The Anterior Intrapelvic Approach for Acetabular Fractures Using Approach-Specific Instruments and an Anatomical-Preshaped 3-Dimensional Suprapectineal Plate.

J Orthop Trauma

*Department of Trauma-, Hand- and Reconstructive Surgery, University Hospital Jena, Jena, Germany; †Department of Trauma, Hand and Reconstructive Surgery; Pelvic Center, University Hospital Hamburg Eppendorf, UKE, Germany; ‡Department of Trauma and Reconstructive Surgery, Klinikum Bergmannstrost Halle, Germany; and §Department of Trauma Surgery, Orthopaedics and Plastic Surgery, University Medical Center Göttingen, Göttingen, Germany.

Published: July 2017

Objectives: Anatomical acetabular plates the anterior intrapelvic approach (AIP) were recently introduced to fix acetabular fractures through the intrapelvic approach. Therefore, we asked the following: (1) Does the preshaped 3-dimensional suprapectineal plate interfere with or even impair the fracture reduction quality? (2) How often does the AIP approach need to be extended by the first (lateral) window of the ilioinguinal approach?

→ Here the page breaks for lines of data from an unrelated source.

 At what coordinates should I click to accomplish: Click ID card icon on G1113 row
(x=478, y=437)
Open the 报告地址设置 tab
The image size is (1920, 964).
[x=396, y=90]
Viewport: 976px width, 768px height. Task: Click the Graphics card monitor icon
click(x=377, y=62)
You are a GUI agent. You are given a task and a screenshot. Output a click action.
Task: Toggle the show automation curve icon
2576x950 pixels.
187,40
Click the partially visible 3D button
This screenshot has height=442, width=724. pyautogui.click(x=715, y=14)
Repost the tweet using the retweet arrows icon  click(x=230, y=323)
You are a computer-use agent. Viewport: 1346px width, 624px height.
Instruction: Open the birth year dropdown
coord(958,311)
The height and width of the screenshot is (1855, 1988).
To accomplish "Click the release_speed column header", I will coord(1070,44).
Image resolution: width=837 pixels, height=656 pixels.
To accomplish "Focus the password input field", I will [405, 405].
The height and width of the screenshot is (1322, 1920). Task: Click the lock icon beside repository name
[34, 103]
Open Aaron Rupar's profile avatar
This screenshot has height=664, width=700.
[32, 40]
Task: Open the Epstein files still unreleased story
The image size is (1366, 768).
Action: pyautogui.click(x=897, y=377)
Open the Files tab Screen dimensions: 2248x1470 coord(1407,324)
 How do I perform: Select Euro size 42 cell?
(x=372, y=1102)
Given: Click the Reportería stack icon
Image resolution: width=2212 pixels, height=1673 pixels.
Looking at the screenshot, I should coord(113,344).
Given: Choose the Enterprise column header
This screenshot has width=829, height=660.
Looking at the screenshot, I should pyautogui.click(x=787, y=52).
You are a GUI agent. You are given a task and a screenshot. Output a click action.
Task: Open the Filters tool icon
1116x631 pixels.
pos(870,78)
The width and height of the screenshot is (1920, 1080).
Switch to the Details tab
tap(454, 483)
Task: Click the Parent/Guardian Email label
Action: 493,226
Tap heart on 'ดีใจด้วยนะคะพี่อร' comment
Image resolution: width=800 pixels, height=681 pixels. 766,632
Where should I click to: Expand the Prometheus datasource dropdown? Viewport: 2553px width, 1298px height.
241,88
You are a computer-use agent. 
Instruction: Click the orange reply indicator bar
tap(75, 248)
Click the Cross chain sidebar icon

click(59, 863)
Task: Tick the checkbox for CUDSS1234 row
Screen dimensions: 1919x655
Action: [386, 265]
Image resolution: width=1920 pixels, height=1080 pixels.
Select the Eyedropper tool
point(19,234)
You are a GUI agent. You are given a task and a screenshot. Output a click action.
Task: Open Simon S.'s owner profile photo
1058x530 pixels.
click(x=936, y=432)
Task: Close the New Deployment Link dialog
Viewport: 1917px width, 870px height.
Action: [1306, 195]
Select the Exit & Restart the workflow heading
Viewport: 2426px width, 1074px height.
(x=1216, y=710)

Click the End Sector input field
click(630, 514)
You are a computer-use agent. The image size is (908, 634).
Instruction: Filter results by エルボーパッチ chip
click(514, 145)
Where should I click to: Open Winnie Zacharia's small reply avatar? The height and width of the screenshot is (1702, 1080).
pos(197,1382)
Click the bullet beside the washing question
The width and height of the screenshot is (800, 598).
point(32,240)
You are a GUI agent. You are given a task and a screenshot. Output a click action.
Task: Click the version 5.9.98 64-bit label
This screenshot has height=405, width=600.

Design: Observational case series.

Setting: Two Level 1 trauma centers.

Patients/participants: Patients with unstable acetabular fractures in 2014.

Intervention: Fracture fixation with anatomical-preshaped, 3-dimensional suprapectineal plates through the AIP approach ± the first window of the ilioinguinal approach.

Outcome Measurements: Fracture reduction results were measured in computed tomography scans and graded according to the Matta quality of reduction. Intraoperative parameters and perioperative complications were recorded. Radiological results (according to Matta) and functional outcome (modified Merle d'Aubigné score) were evaluated at 1-year follow-up.

Results: Thirty patients (9 women + 21 men; mean age ± SE: 64 ± 8 years) were included. The intrapelvic approach was solely used in 19 cases, and in 11 cases, an additional extension with the first window of the ilioinguinal approach (preferential for 2-column fractures) was performed. The mean operating time was 202 ± 59 minutes; the fluoroscopic time was 66 ± 48 seconds. Fracture gaps and steps in preoperative versus postoperative computed tomography scans were 12.4 ± 9.8 versus 2.0 ± 1.5 and 6.0 ± 5.5 versus 1.3 ± 1.7 mm, respectively. At 13.4 ± 2.9 months follow-up, the Matta grading was excellent in 50%, good in 25%, fair in 11%, and poor in 14% of cases. The modified Merle d'Aubigné score was excellent in 17%, good in 37%, fair in 33%, and poor in 13% of cases.

Conclusion: The AIP approach using approach-specific instruments and an anatomical-preshaped, 3-dimensional suprapectineal plate became the standard procedure in our departments. Radiological and functional early results justify joint preserving surgery in most cases.

Level Of Evidence: Therapeutic Level IV. See Instructions for Authors for a complete description of levels of evidence.